### Tarefas do exercício
[1] Transcreva do texto sobre a descentralização do ensino o trecho que começa nas palavras "O processo de descentralização da" e termina em "educacional (GIUBILEI, 2001).".
[2] Responda com base no texto sobre a descentralização do ensino:
(a) Em quantas etapas ocorreu o processo de descentralização no Estado de São Paulo?
(b) Que motivo levava os professores a pressionar para que o processo não fosse aprovado?
(c) Segundo Garcia (2004), o que falta ao currículo escolar no caso brasileiro?
[3] Dê continuidade ao texto sobre a descentralização do ensino a partir do ponto em que ele termina.

Dentre os aspectos educacionais reforçados pelo Banco Mundial, a descentralização do ensino foi amplamente divulgada e ocorreu no Brasil com grande força no Estado de São Paulo e afetou diretamente o currículo das escolas neste estado.
O processo de descentralização da educação trouxe grandes dilemas às autoridades gestacionais que não tinham clareza das vantagens e desvantagens desse processo. Tal processo, no Estado de São Paulo, ocorreu em duas etapas, a primeira focou o ciclo I do ensino fundamental enquanto a segunda etapa objetivou a municipalização, como também ficou conhecido o projeto, do ciclo II do ensino fundamental. Ao mesmo tempo que o projeto visava maior autonomia das instituições educacionais ele trazia questionamentos a gestão municipal em relação a administração e o financiamento da educação bem como a responsabilidade de planejamento educacional (GIUBILEI, 2001).
Na maioria dos municípios do Estado de São Paulo, o processo de descentralização do ensino se deu sob forte desconfiança e pressão dos professores para que não fosse aprovado, pois este não esclarecia completamente, ao menos inicialmente, como ficaria a situação funcional desses profissionais pós municipalização. No livro organizado por Giubilei (2001), a partir de relatos, prefeitos, secretários e representantes de conselho de classe, tinham a sensação de maior poder de decisão com a educação sobre responsabilidade municipal e também, ao menos no discurso, a intenção de maior democracia nas tomadas de decisão para a educação nesses municípios.
Contrariando o desejo dos sujeitos envolvidos no processos de municipalização analisados no livro de Sonia Giubilei (2001), como política pública educacional, a descentralização do ensino foi vista pelos pesquisadores como uma abstenção da responsabilidade do Estado para com o direito a educação, colocando nas mãos dos municípios a obrigação da organização financeira, logística, pessoal e pedagógica da educação no ensino fundamental.
Nos municípios que realizaram o processo de municipalização do ensino básico outros impactos foram sofridos, como, por exemplo, em nível de planejamento escolar. A partir de então cabia ao município construir ou buscar uma estrutura curricular que tivesse características próprias do ensino básico municipal. Existiam, ainda, documentos nacionais (PCN, por exemplo) que embasavam teoricamente o currículo, mas, este poderia se apresentar de forma muito aberta para a gestão municipal, assim cabia ao município a escolha do currículo, ou seja, um modelo teórico curricular a ser assumido para a educação no município.
Com esse desafio para a gestão municipal da educação, os municípios ou se estruturaram na construção de currículos próprios ou buscaram parcerias com empresas que ao fornecer o material didático, compreendido como necessário, também concediam apoio curricular aos municípios. Garcia (2004), ao teorizar acerca do currículo escolar, diz que falta neste documento, no caso brasileiro, identidade cultural que o aproxime das suas raízes e, por isso, os educandos não se sentem contemplados na escola, pois esta fala de um único universo que exclui a grande maioria das diferenças de um povo multicultural. A descentralização do ensino pode ter contribuído para distanciar ainda mais o seu povo da sua cultura nas cidades que optaram pela terceirização de currículos escolares.

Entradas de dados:
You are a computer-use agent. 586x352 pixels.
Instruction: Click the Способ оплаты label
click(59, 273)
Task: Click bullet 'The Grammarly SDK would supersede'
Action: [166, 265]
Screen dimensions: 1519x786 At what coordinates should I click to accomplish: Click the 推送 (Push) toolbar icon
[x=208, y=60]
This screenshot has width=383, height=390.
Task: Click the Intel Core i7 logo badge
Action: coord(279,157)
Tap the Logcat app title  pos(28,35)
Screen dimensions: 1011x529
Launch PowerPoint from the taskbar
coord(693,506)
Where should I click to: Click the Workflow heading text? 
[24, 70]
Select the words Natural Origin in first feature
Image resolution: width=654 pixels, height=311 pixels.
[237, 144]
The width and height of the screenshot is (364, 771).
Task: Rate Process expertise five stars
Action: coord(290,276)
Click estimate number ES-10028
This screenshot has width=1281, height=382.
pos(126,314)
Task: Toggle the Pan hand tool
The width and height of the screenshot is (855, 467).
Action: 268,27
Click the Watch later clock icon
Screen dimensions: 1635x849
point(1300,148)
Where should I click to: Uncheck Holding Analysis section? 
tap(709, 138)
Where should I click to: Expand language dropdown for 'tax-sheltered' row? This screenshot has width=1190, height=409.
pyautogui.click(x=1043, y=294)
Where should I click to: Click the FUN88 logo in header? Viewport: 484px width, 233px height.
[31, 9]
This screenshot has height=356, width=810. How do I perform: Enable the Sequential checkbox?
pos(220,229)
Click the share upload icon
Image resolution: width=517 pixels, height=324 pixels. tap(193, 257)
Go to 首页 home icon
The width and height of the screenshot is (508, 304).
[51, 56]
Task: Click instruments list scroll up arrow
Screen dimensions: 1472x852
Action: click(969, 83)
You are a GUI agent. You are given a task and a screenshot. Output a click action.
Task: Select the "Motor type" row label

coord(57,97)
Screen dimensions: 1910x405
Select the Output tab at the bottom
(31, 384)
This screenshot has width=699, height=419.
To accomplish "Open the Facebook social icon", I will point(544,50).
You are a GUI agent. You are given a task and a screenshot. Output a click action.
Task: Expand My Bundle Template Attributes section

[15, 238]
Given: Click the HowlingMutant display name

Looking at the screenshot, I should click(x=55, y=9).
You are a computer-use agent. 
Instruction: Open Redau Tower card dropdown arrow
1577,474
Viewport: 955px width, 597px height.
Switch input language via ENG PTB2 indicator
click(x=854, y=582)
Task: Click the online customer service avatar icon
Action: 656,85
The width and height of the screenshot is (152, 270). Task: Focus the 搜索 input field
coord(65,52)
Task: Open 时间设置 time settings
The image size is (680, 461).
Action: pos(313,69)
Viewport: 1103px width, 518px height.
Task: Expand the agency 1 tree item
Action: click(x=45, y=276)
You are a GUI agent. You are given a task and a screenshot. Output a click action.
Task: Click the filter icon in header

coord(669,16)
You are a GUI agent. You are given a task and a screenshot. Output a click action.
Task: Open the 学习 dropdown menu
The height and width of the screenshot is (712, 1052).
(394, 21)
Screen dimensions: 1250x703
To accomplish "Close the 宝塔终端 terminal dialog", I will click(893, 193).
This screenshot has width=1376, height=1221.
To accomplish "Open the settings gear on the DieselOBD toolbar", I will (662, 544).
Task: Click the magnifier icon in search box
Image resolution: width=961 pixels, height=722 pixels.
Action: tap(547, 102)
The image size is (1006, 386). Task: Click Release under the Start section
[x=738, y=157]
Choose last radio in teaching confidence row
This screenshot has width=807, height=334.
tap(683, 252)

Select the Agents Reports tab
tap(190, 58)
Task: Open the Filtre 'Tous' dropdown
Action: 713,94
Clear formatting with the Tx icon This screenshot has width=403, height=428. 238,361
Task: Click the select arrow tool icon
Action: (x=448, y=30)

### Respostas por tarefa
[1]
O processo de descentralização da educação trouxe grandes dilemas às autoridades gestacionais que não tinham clareza das vantagens e desvantagens desse processo. Tal processo, no Estado de São Paulo, ocorreu em duas etapas, a primeira focou o ciclo I do ensino fundamental enquanto a segunda etapa objetivou a municipalização, como também ficou conhecido o projeto, do ciclo II do ensino fundamental. Ao mesmo tempo que o projeto visava maior autonomia das instituições educacionais ele trazia questionamentos a gestão municipal em relação a administração e o financiamento da educação bem como a responsabilidade de planejamento educacional (GIUBILEI, 2001).

[2]
(a) Em duas etapas.
(b) O processo não esclarecia completamente, ao menos inicialmente, como ficaria a situação funcional desses profissionais após a municipalização.
(c) Falta identidade cultural que o aproxime das suas raízes.

[3]
Na pesquisa de mestrado, ainda em desenvolvimento, investigou-se a implantação da política pública educacional da descentralização do ensino fundamental de uma cidade do interior de São Paulo e os impactos curriculares sofridos pelo município após a tomada de decisão bem como as implicações, consequências e limitantes para aprendizagem do ensino de ciências para o ciclo I, a partir da análise documental curricular. Tal estudo foi motivado pela aparente não teorização das discussões pedagógicas docentes em relação ao currículo observada através do vínculo funcional do pesquisador com o contexto analisado.
Este texto apresenta parte desta dissertação de mestrado intitulada “As políticas públicas de descentralização da educação e sua influência na estrutura curricular do ensino de ciências em uma escola do interior de São Paulo” realizada no programa de pós-graduação em Ensino de Ciências e Matemática da Universidade Cruzeiro do Sul.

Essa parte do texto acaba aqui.